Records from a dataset
☆ ☆ ☆ ☆ ☆

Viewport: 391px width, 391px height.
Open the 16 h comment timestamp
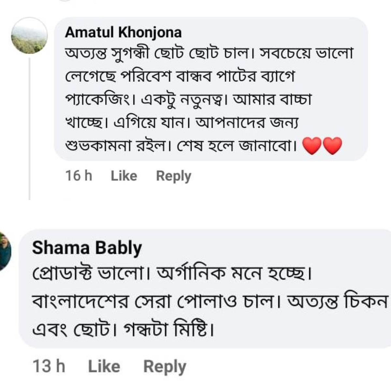(x=79, y=176)
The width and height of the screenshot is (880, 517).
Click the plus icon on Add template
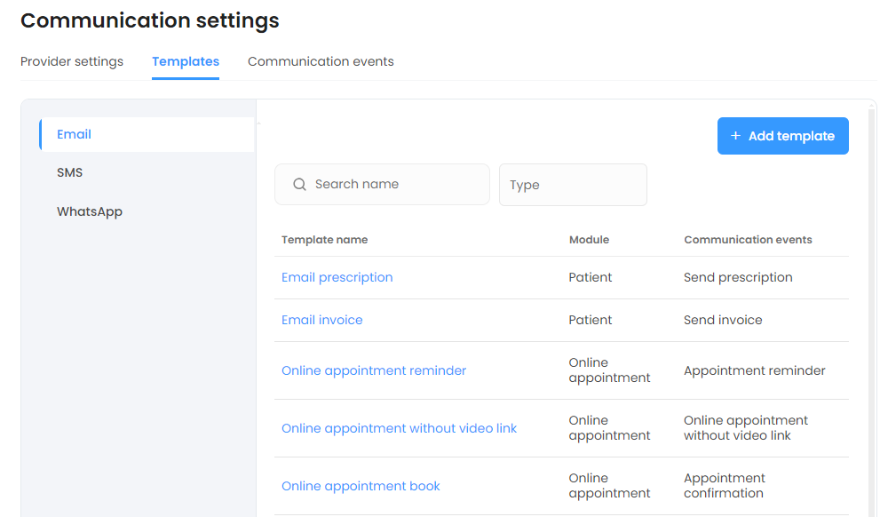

☆ ☆ ☆ ☆ ☆

[Aim of the task]
Can you restate all the records above word for word while dropping the pictures?

[Solution]
Viewport: 391px width, 391px height.
Open the 16 h comment timestamp
(x=79, y=176)
The width and height of the screenshot is (880, 517).
Click the plus icon on Add template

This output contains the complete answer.